Despite the constant grumbling of naysayers, tiny budgets and disappointment from impatient media outlets, fusion researchers haven’t given up. Igniting a self-sustaining fusion reaction that produces at least ten times the power that was put into it may be an extremely challenging task, but the rewards would simply be too big to ignore. Today, the next big attempt to kick fusion into high gear is the ITER reactor being assembled by a team of scientists and engineers in the south of France. While other researchers have been focused on a reliable, effective method of ignition, the ITER team is aiming far higher. Their goal is to make fusion industrially viable and provide an effective proof of concept test for utility companies interested in building their own artificial sun.
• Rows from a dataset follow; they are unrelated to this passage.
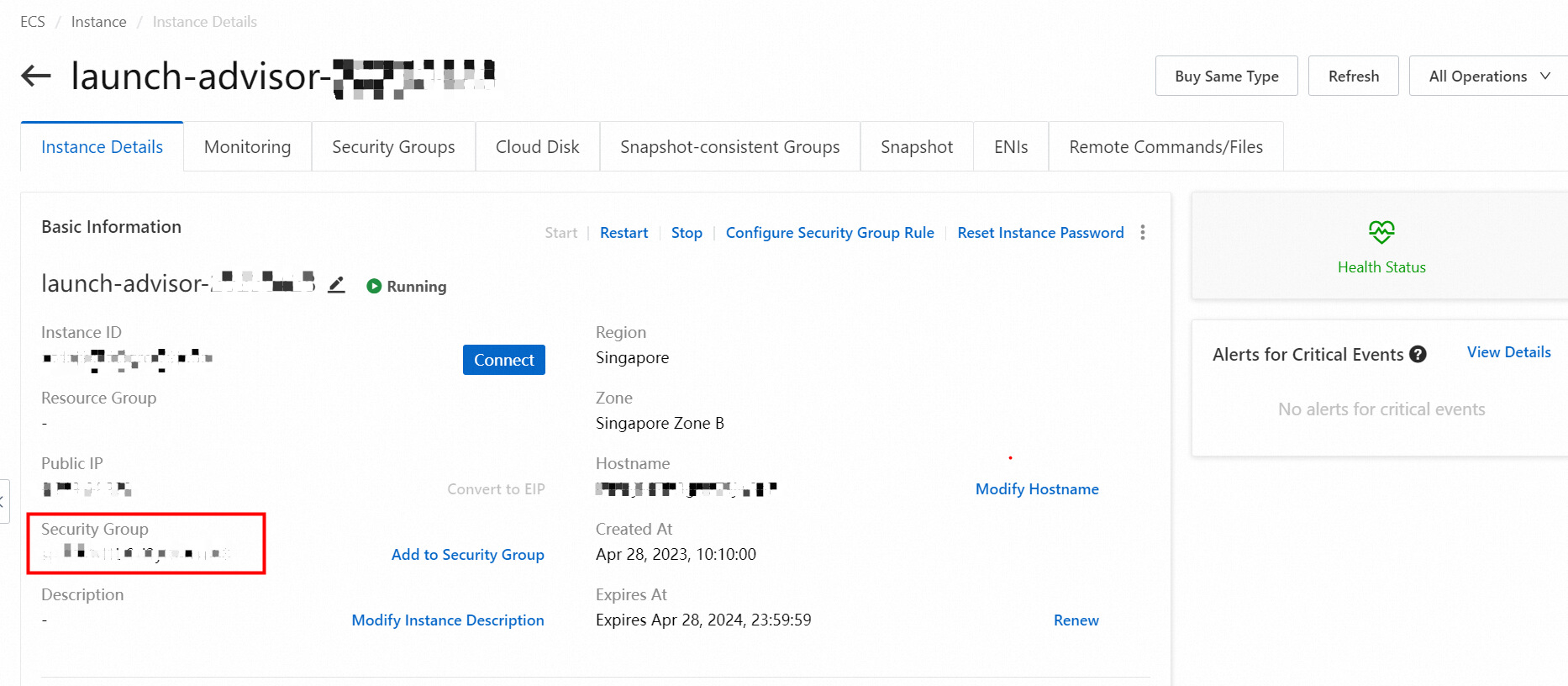The width and height of the screenshot is (1568, 686).
Task: Click the Refresh button
Action: (1353, 77)
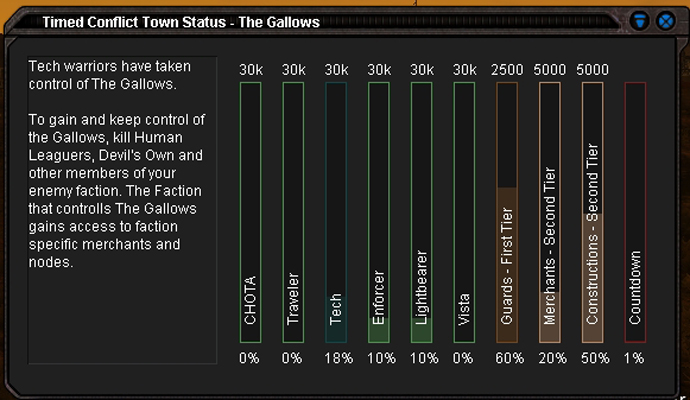
Task: Collapse window using blue funnel icon
Action: point(639,21)
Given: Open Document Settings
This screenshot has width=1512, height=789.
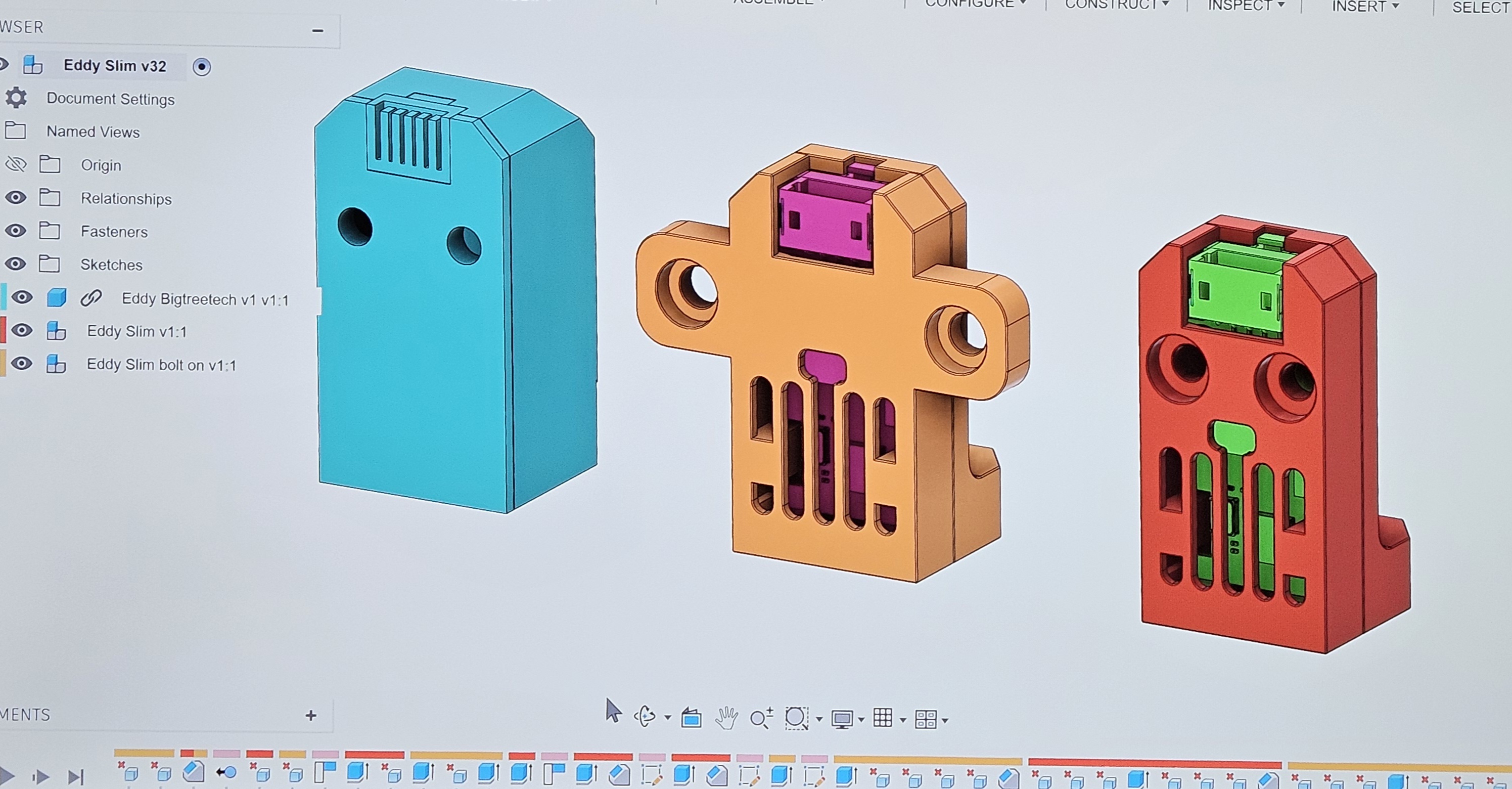Looking at the screenshot, I should point(110,99).
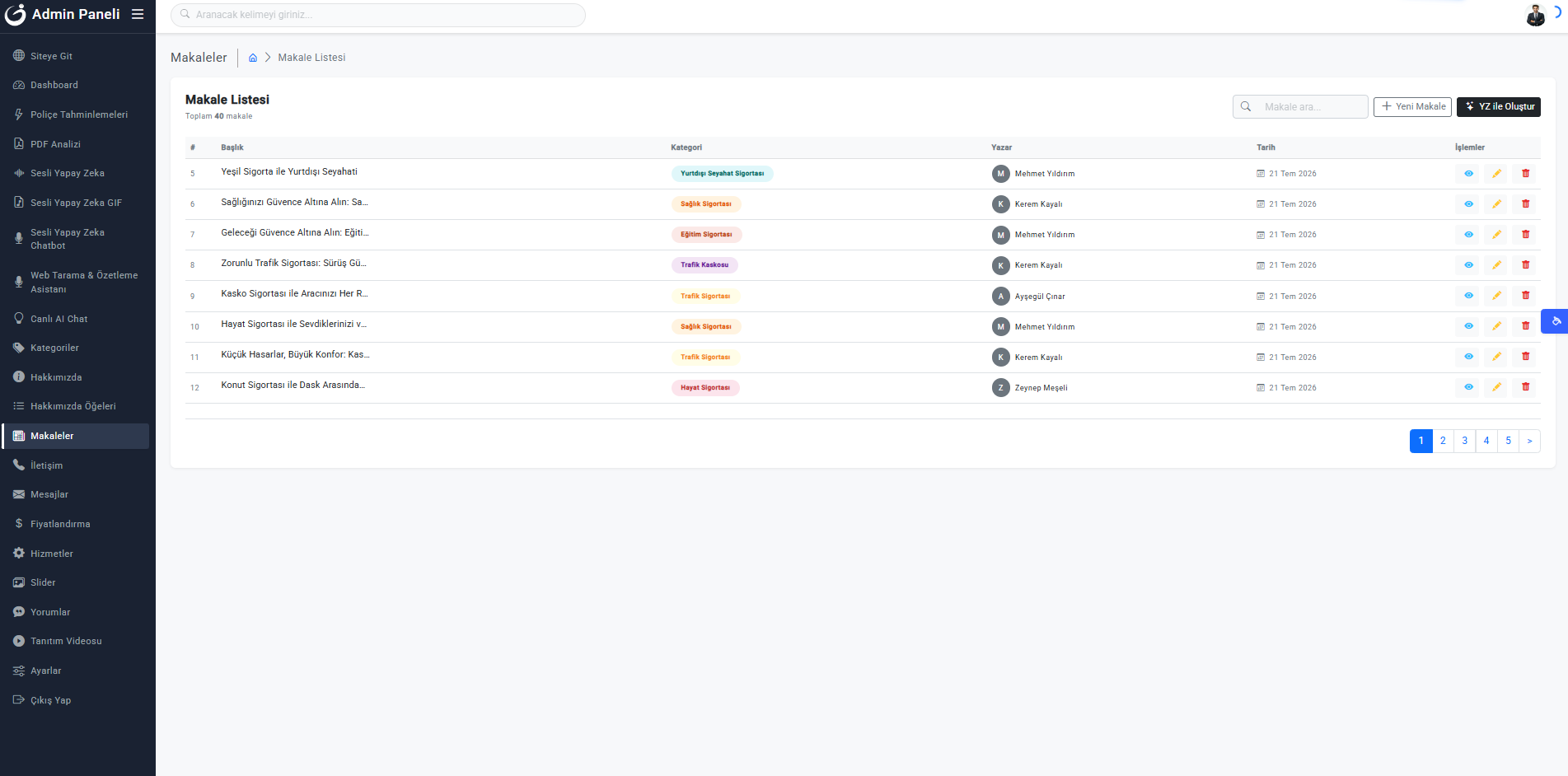
Task: Edit the Kasko Sigortası article with pencil icon
Action: click(1496, 296)
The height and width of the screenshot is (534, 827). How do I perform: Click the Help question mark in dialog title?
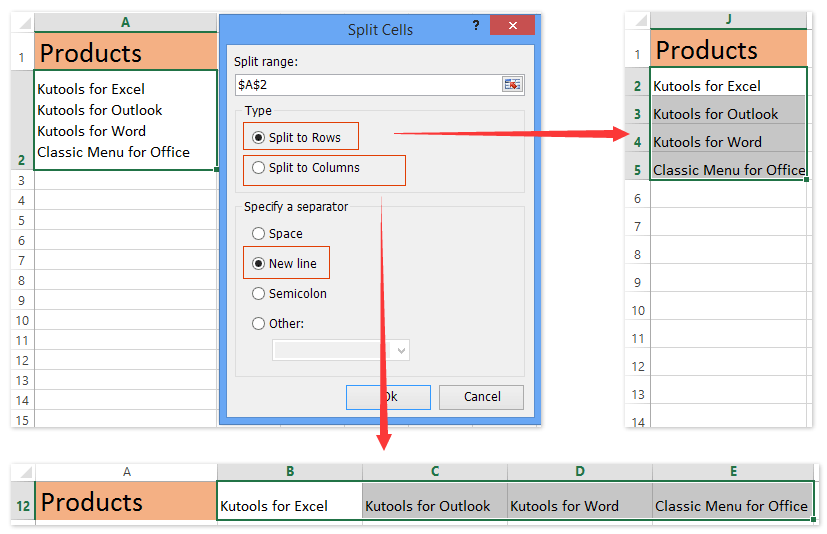point(475,25)
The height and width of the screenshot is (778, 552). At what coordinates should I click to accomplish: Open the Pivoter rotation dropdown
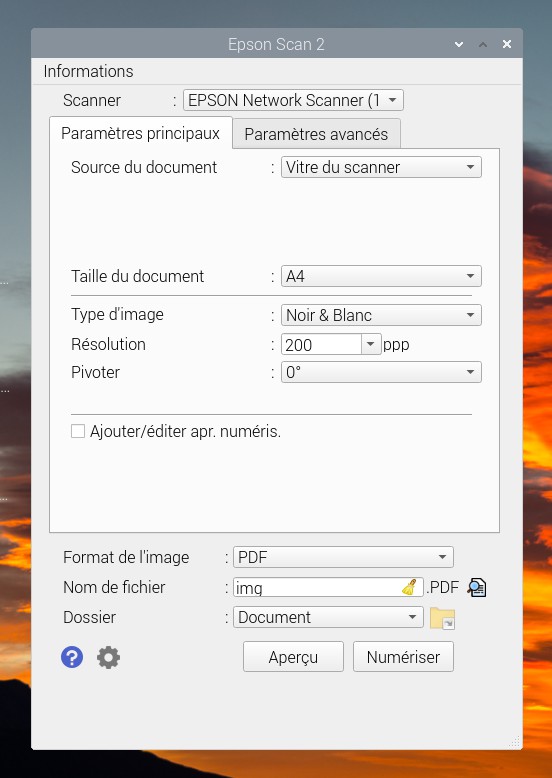coord(381,372)
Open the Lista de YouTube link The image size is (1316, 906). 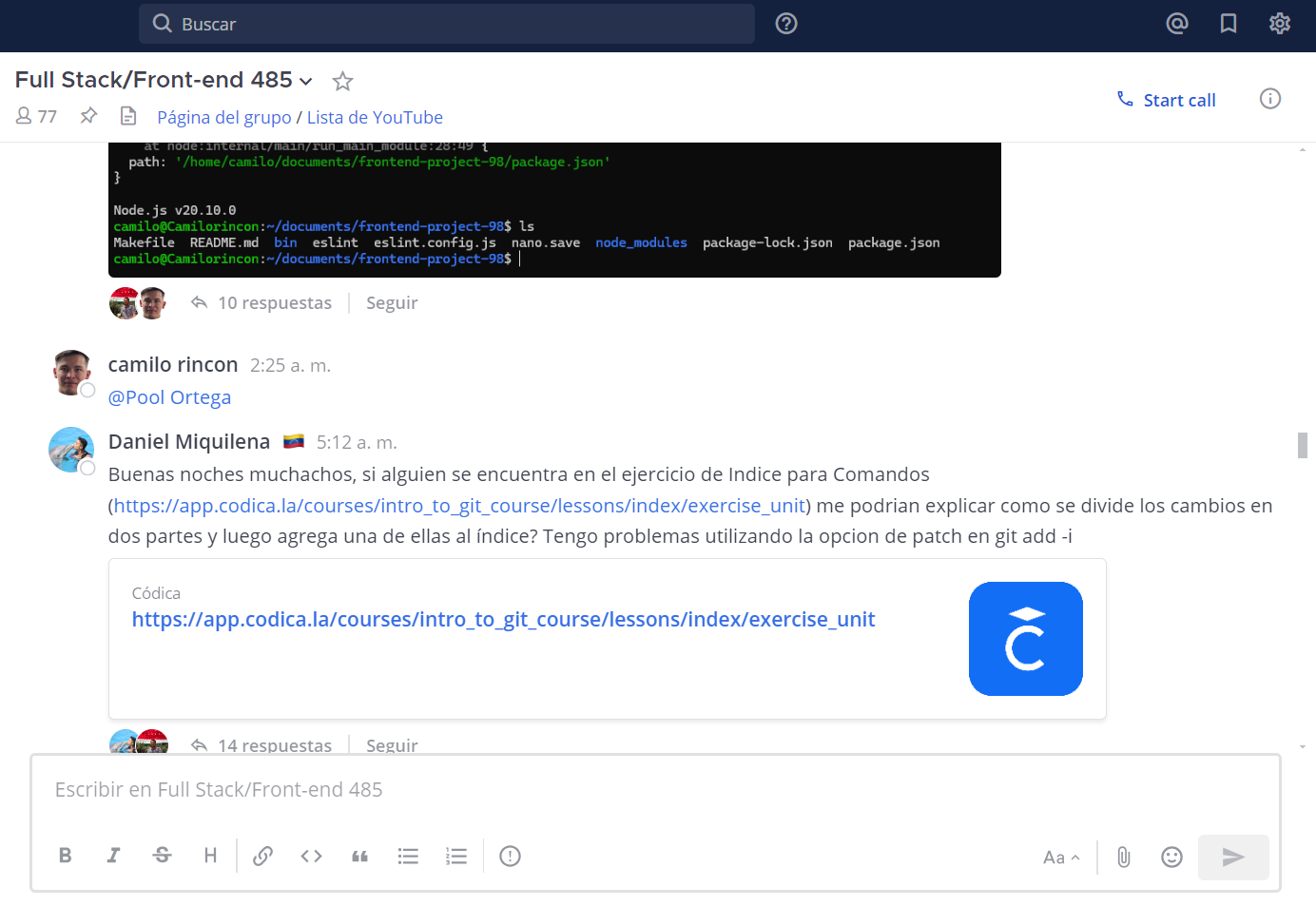click(375, 118)
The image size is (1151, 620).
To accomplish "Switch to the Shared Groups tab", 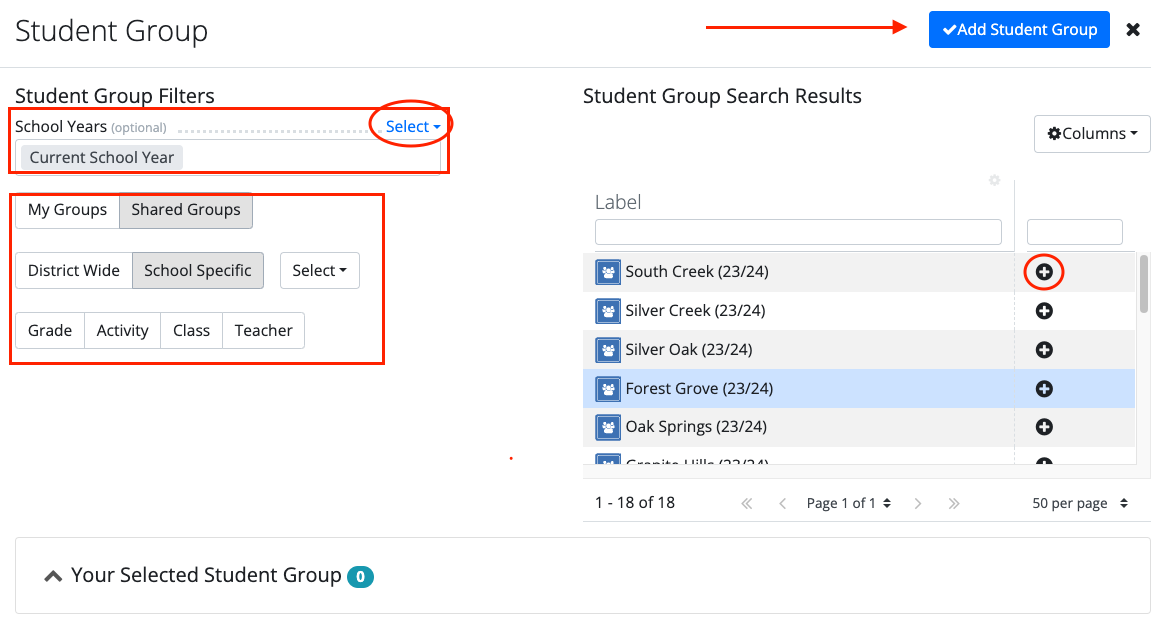I will pyautogui.click(x=185, y=210).
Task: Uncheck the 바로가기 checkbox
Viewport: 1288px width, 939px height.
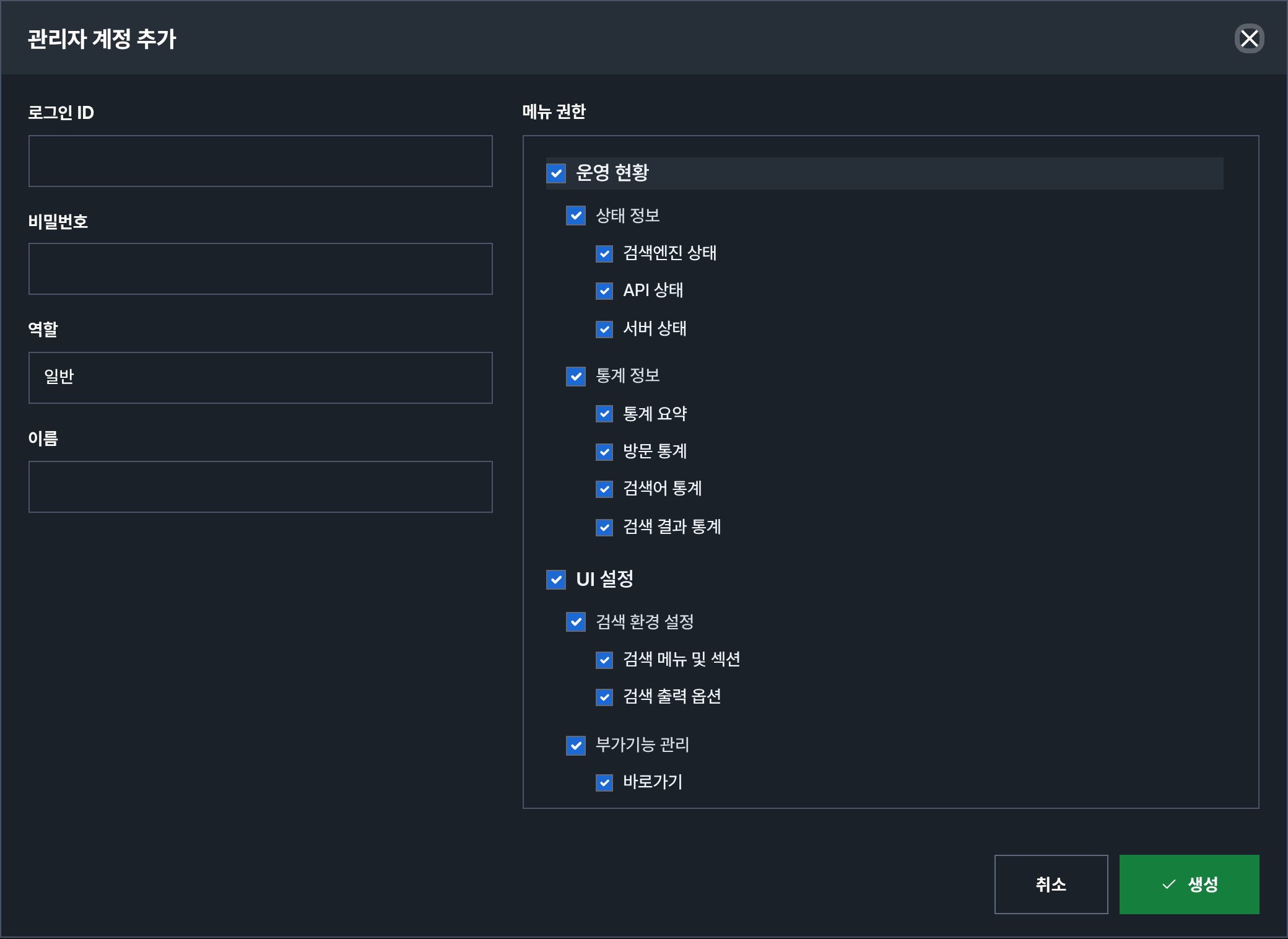Action: 604,783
Theoretically, fusion is much more energetic than nuclear fission being used across the world today and it’s a lot safer. It produces little waste which decays relatively quickly and a fusion reactor can’t melt down because as soon as the temperature drops even a notch below insanely blistering, the process winds down unlike the runaway chain reactions possible with fission. Of course, to contain the kind of ferocious reactions produced by nuclear fusion can strip away the lining of the reactor and searing hot plasma that would register at around 150 million degrees (at this temperature the measurement system is pretty much irrelevant) would need to be cooled to remove helium and other byproducts to keep the reaction going. The materials needed to build the reaction chamber and its supporting components? Stainless steel, beryllium, tungsten and carbon fiber. And of course there have to be enough magnets to keep a firm grip on the device’s churning innards.
Now, you can already hear the skeptics. The project will cost billions of dollars, it will only be done by 2018 or so, fusion power has been promised for more than half a century now and we’re still a long ways away. All the same criticisms leveled at countless complex and time consuming projects. And they are valid to a degree. If you’re going to promise something to the public, don’t look to become a media darling and make claims that you can’t back up in reality. If you’re going to take on a challenging project, make good use of your money. But at the same time, what the skeptics need to realize here is that replicating what happens in the core of a star isn’t exactly like boiling an egg. High energy physics aren’t mastered overnight and if you really want to make a machine that can do spectacular things, it will take time and money. Nature doesn’t give you anything for free. You have to work for it.
The $10 billion being allotted for ITER is not even a drop in the bucket when it comes to the kinds of subsidies and credits oil companies and existing utility providers will get on a regular basis. If we allow even less money and demand that scientists somehow cough up new a working fusion reactor, it’ll take even longer to fulfill the stated goal. When it comes to radical new technologies that push our technology to the limits, it’s a question of how badly we want it, how much effort we’re willing invest and how patient we want to be. And right now, as far as fusion is concerned, our lack of will and determination is disturbingly glaring.